=== What to do ===
Output each record exactly, excluding pictures.
--- Data ---
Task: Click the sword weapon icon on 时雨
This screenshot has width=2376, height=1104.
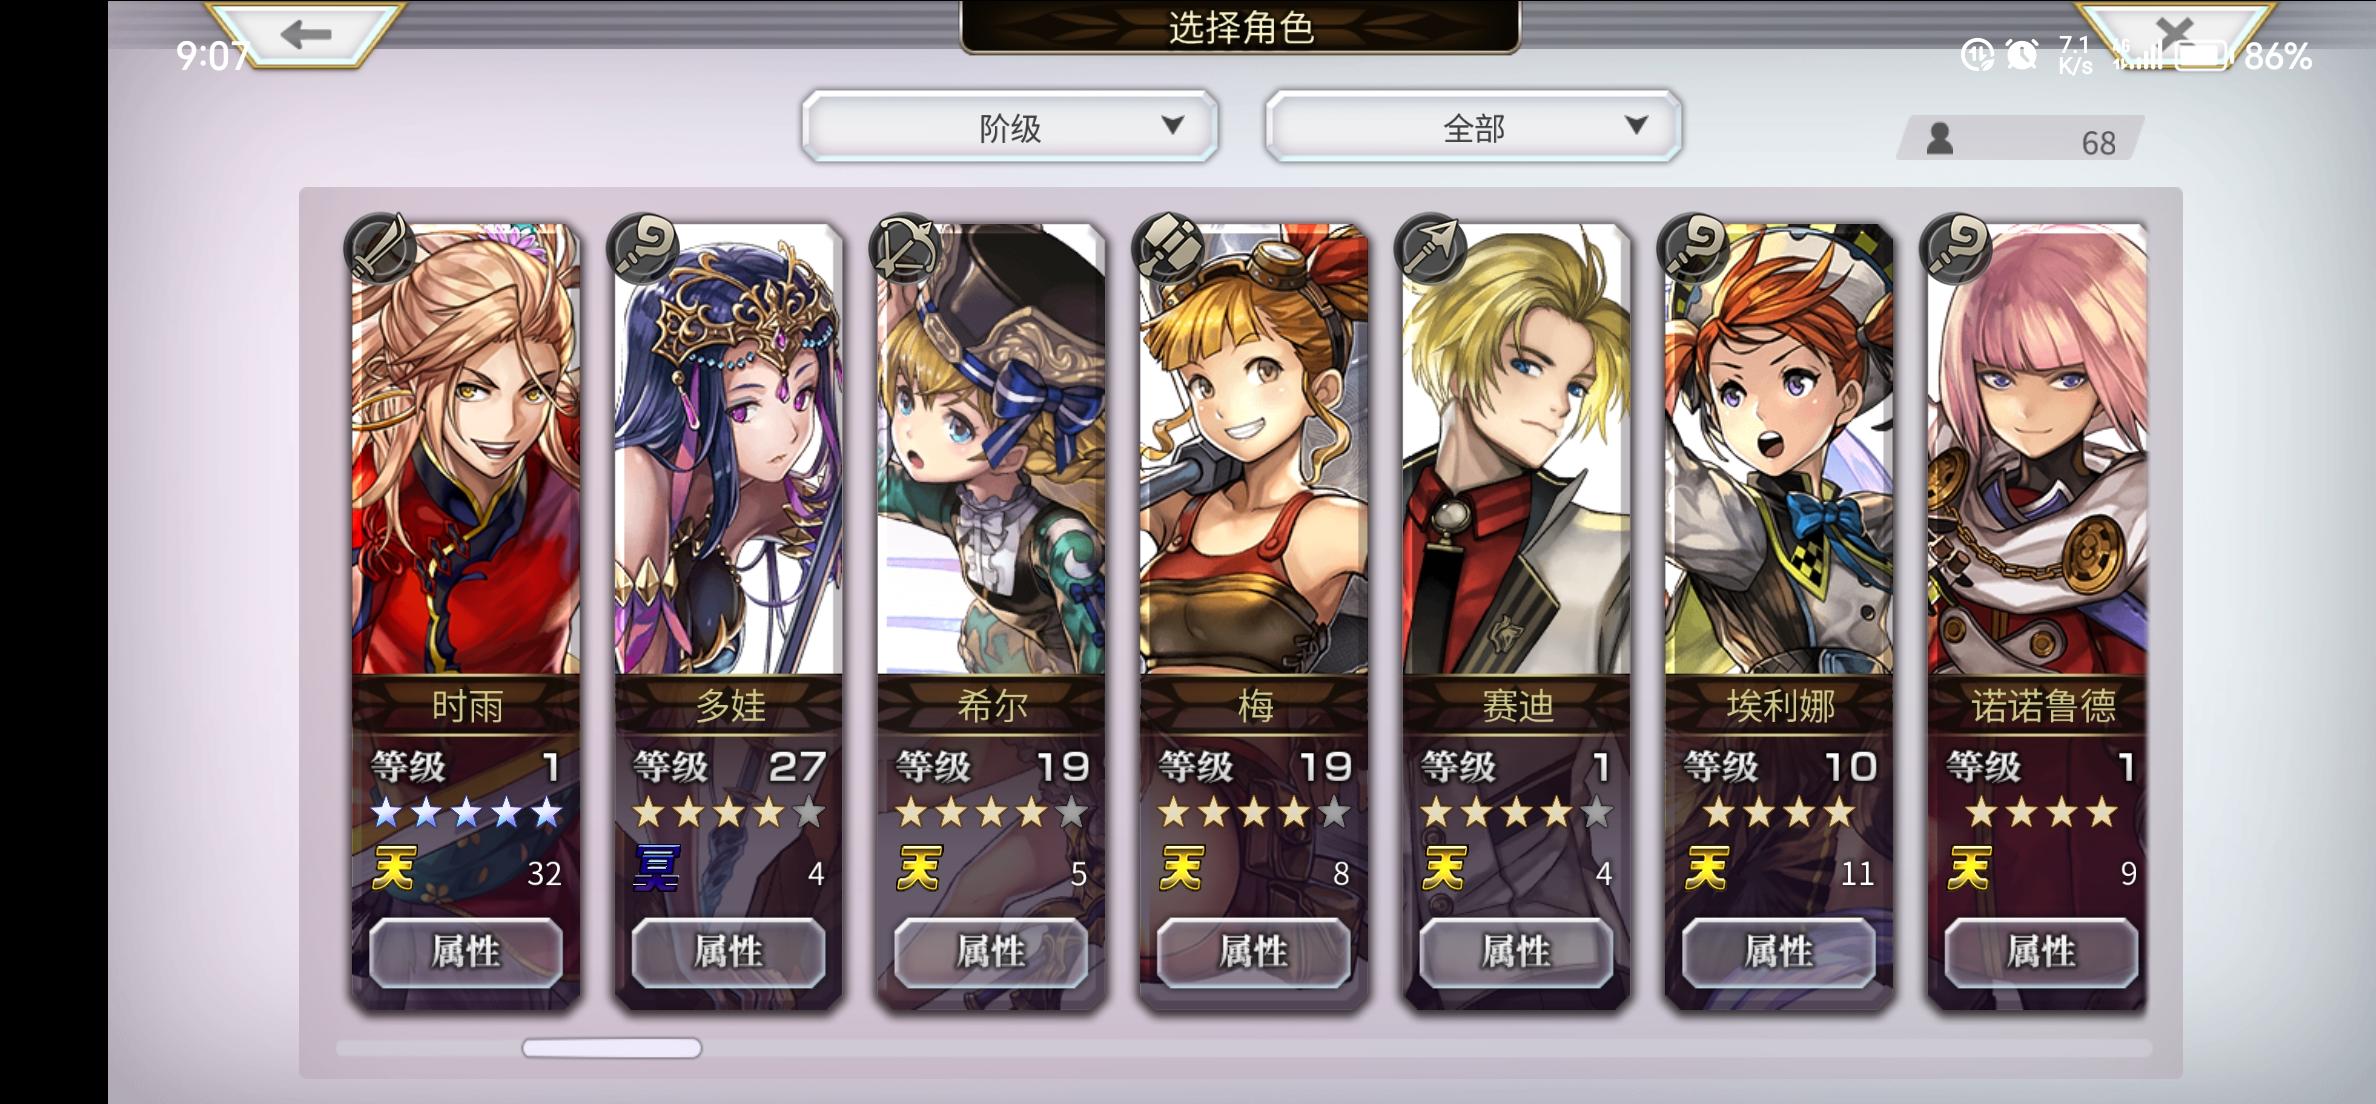Action: tap(380, 248)
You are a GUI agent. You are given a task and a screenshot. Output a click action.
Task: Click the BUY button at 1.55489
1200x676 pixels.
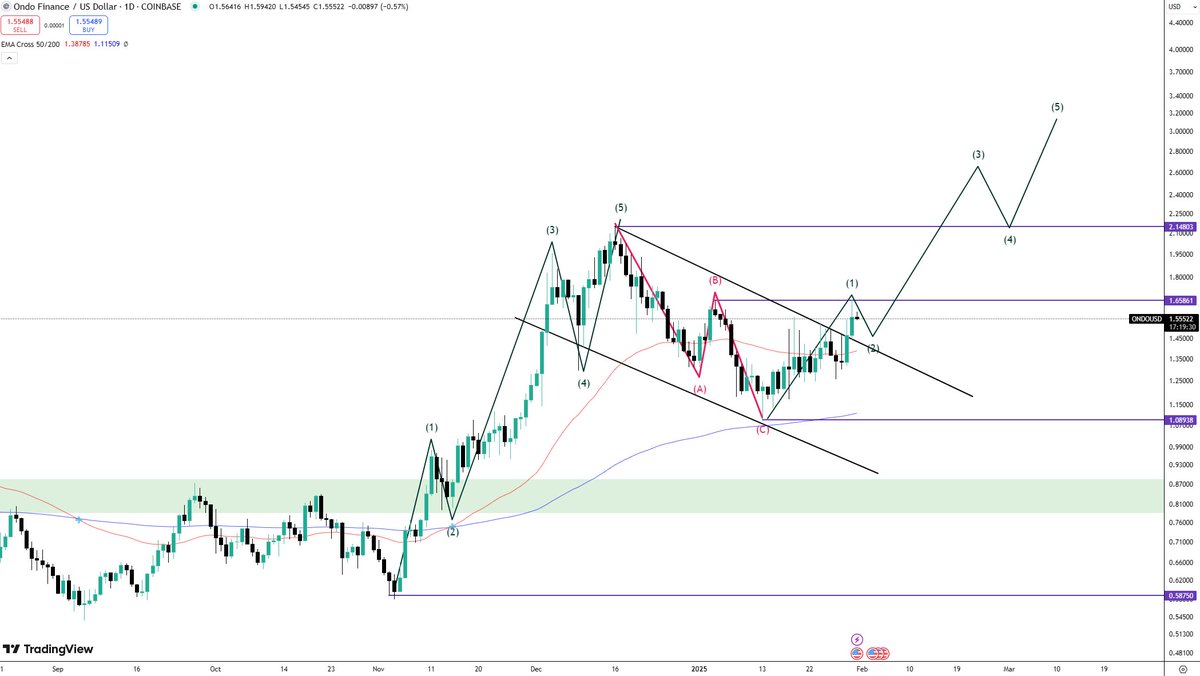coord(88,25)
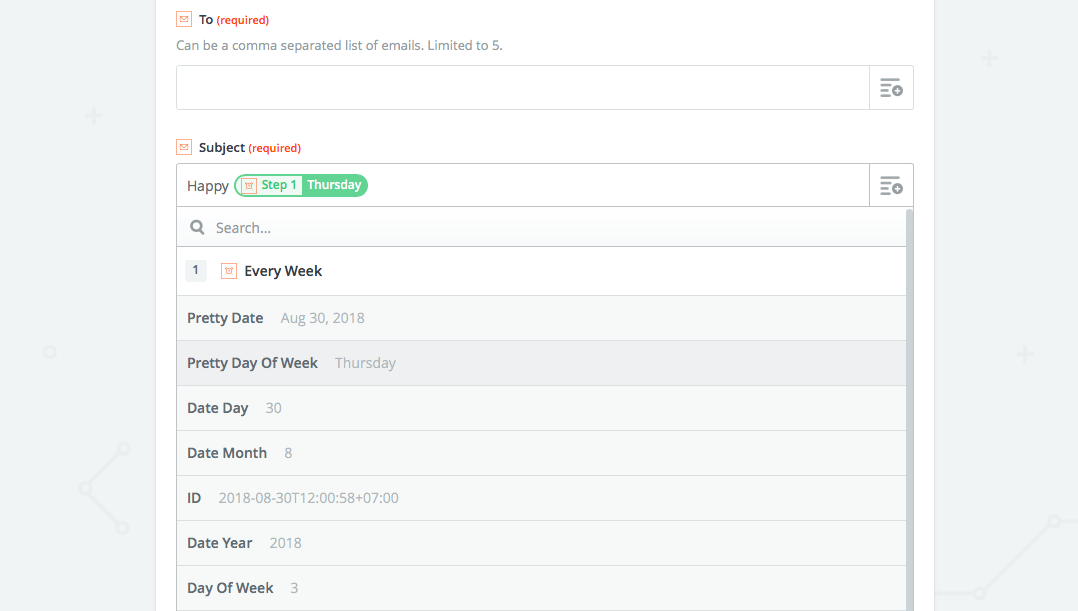Screen dimensions: 1078x611
Task: Select the Pretty Date field option
Action: click(x=541, y=318)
---
=== Task result ===
Task: Click the sword weapon icon on 时雨
This screenshot has width=2376, height=1104.
Action: tap(380, 248)
You are a GUI agent. You are given a task and a screenshot. Output a click action.
Task: Click the BUY button at 1.55489
1200x676 pixels.
coord(88,25)
Screen dimensions: 1078x611
Task: Select the Pretty Date field option
Action: click(x=541, y=318)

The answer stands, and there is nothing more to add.